Hebban recensie
Ontheemd in een romanwereld zonder ziel
Ruim twintig jaar heb je over dezelfde personages geschreven; dezelfde hoofdpersoon en vaak ook dezelfde mensen om hem heen. Sidekicks, alter egos; vrienden en vijanden en vaak hadden ze van beide wel wat. Je creëerde een wereld om hen heen die steeds vertrouwder werd; niet alleen voor jezelf maar ook voor je lezers. Zo vertrouwd zelfs dat ze de plaatselijke VVV inspireerde tot een speciale stadswandeling: Rebuss Edinburgh. En die trekt ieder jaar tientallen bewonderaars. Maar na achttien titels vind je het welletjes; je wilt eens wat anders. En daarom besluit je je protagonist met pensioen te sturen, in een thriller die de toepasselijke titel Exit Music krijgt.

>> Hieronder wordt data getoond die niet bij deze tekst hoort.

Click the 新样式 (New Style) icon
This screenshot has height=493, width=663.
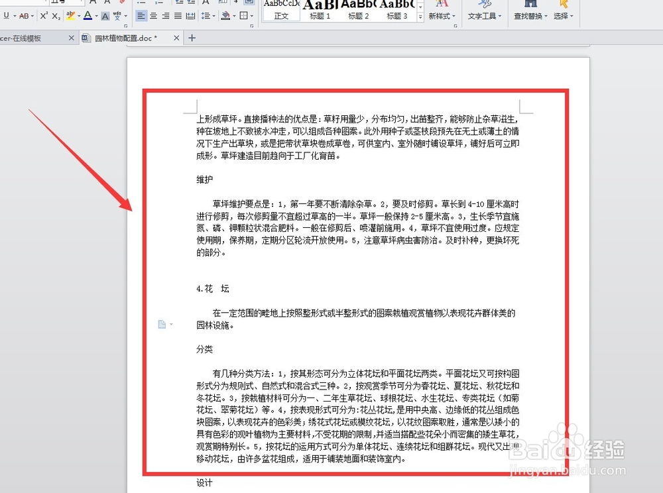pyautogui.click(x=441, y=10)
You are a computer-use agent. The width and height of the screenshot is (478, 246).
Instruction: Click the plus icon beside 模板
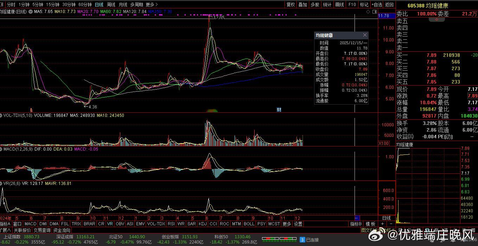[383, 224]
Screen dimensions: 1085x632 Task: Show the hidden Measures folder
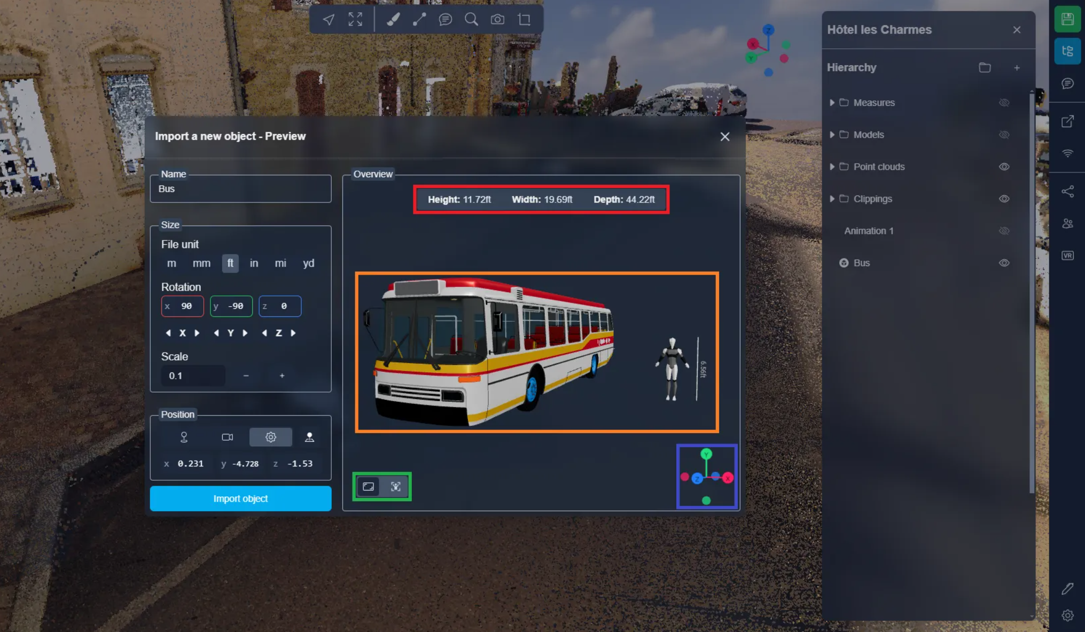pyautogui.click(x=1004, y=103)
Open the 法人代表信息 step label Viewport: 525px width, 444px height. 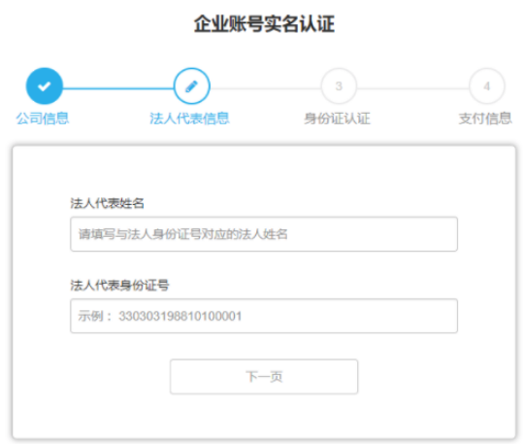[189, 119]
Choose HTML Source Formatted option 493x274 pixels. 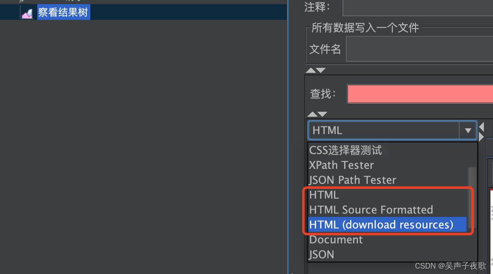click(x=371, y=209)
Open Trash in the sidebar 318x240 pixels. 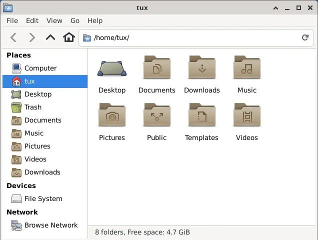[x=33, y=107]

Maar dan; hoe ga je verder, of beter: hoe begin je opnieuw? Thrillers schrijven is je stiel; je kunt niets anders, dus schrijf je toch weer een thriller, maar dan een die in geen enkel opzicht lijkt op al die boeken die je voorheen hebt geschreven. En dan maar hopen dat je je oude fans om krijgt en nieuwe aan je weet te binden. De koning is dood, leve de koning?
Ik heb er nooit een geheim van gemaakt dat ik in de loop van de jaren verslaafd ben geraakt aan de John Rebus novels van Ian Rankin. Die kunnen bij mij op voorhand al rekenen op een ster of vier. Zelfs wanneer het misdaadverhaal op zich niet echt kan boeien, is het steeds weer een genoegen me tijdelijk te verliezen in de morsige wereld van John Rebus, hoofdinspecteur bij de Lothian and Border Police in Edinburgh. Ik ben gaan houden van die man en toen ik vorig jaar enkele dagen in Edinburgh was, betrapte ik me er meer dan eens op dat ik naar hem uitkeek. In iedere krakkemikkige Saab kon Rebus voorbij komen. Dat ik met gemengde gevoelens aan de nieuwe Rankin ben begonnen, is dan ook meer dan een understatement.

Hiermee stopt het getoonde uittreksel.